There's likely products out there that can give you insights into GitHub's CI, however, this may be cheaper, it saves you having to add another vendor and your developers are already familiar with using Sentry.
## Examples
This screenshot shows that you can group GitHub Actions through various tags in Sentry's Discover:

This screenshot shows the transaction view for an individual GitHub Action showing each step of the job:

## Features
Here's a list of benefits you will get if you use this project:
- Visualize a GitHub job and the breakdown per step
- For instance, it makes it easy to see what percentage of the jobs are dedicated to set up versus running tests
- Create CI alerts
- For instance, if your main branch has a failure rate above a certain threshold
- Notice when `on: schedule` workflows fail which currently GitHub does not make it easy to notice
- Create widgets and dashboards showing your CI data
- For instance you can show: slowest jobs, most failing jobs, jobs requirying re-runs, repos consuming most CI
- Some of the main tags by which you can slice the data: workflow file, repo, branch, commit, job_status, pull_request, run_attempt
Watch this video showing the features described above:
https://user-images.githubusercontent.com/44410/187217254-ad7c2eba-f4d4-4a08-9733-54cf92f466ec.mp4
## Try it out
Steps to follow:
1. Create a Sentry project to gather your GitHub CI data
1. You don't need to select a platform in the wizard or any alerts
2. Find the DSN key under the settings of the project you created
2. Create a private repo named `.sentry`
3. Create a file in that repo called `sentry_config.ini` with these contents (adjust your DSN value)
```ini
[sentry-github-actions-app]
; DSN value of the Sentry project you created in step (1) above.
dsn = https://foo@bar.ingest.sentry.io/foobar
```
4. Install [this GitHub App](https://github.com/apps/sentry-github-app-alpha)
1. **"All repositories"** - this is the easiest option; all repositories will have telemetry from GitHub Actions sent.
2. **"Only select repositories"**
1. Ensure that the `.sentry` private repository (created in step 2 above) is selected
2. Select any projects that are desired to have telemetry from all containing GitHub Actions sent.
- **Note:** Regardless of which is selected, we only request **workflow jobs** and a **single file** permissions.
**NOTE**: In other words, we won't be able to access any of your code.

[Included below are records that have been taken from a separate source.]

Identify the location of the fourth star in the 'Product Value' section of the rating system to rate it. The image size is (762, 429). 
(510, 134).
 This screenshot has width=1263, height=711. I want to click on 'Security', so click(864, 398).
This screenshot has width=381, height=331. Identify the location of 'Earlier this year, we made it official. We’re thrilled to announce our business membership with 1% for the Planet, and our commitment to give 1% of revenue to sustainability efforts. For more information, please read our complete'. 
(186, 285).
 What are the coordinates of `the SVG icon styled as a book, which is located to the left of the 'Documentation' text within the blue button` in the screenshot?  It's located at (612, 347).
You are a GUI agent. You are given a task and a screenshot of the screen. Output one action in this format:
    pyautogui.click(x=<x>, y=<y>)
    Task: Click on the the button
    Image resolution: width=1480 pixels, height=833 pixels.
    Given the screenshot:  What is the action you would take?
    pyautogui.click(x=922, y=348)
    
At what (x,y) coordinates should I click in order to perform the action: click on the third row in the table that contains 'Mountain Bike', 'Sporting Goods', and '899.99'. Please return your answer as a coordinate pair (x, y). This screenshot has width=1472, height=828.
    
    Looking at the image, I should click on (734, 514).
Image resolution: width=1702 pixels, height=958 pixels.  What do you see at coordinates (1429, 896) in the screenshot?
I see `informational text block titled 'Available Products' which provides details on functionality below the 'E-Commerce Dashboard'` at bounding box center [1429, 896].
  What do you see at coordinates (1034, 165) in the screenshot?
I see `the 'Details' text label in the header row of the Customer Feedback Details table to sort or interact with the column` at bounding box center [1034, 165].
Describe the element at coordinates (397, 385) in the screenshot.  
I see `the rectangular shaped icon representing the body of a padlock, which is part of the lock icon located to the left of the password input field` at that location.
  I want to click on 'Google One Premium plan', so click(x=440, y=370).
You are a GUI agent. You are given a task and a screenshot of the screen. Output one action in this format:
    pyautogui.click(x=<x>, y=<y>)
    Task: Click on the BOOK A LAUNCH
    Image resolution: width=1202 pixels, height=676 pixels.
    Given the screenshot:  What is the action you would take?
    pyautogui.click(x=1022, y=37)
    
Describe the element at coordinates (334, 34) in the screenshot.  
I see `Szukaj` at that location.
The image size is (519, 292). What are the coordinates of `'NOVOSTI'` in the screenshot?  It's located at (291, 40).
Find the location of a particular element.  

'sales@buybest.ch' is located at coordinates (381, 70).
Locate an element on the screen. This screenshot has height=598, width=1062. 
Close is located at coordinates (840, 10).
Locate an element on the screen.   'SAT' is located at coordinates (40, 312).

Give us feedback in [this issue](https://github.com/getsentry/sentry-github-actions-app/issues/46).
## Local development
Prerequisites:
- ngrok (for local dev)
Set up:
```bash
python3 -m venv .venv
source .venv/bin/activate
pip install wheel
pip install -r requirements.txt -r requirements-dev.txt
```
You can ingest a single job without webhooks by using the cli. For example:
```shell
# This is a normal URL of a job on GitHub
python3 cli.py https://github.com/getsentry/sentry/runs/5759197422?check_suite_focus=true
# From test fixture
python3 cli.py tests/fixtures/jobA/job.json
```
Steps to ingest events from a repository:
- Install ngrok, authenticate and start it up (`ngrok http 5001`)
- Take note of the URL
- Create a GitHub webhook for the repo you want to analyze
- Choose `Workflow jobs` events & make sure to choose `application/json`
- Put Ngrok's URL there
Table of commands:
| Command | Description |
| ---------------------------------- | ---------------------------------------------- |
| flask run -p 5001 | Start the Flask app on |
| pre-commit install | Install pre-commit hooks |
| tox | Run tests in isolated environment |
| pytest | Run Python tests |
| pytest --cov=src --cov-report=html | Generate code coverage. |
## Sentry staff info
Google Cloud Build will automatically build a Docker image when the code merges on `main`. Log-in to Google Cloud Run and deploy the latest image.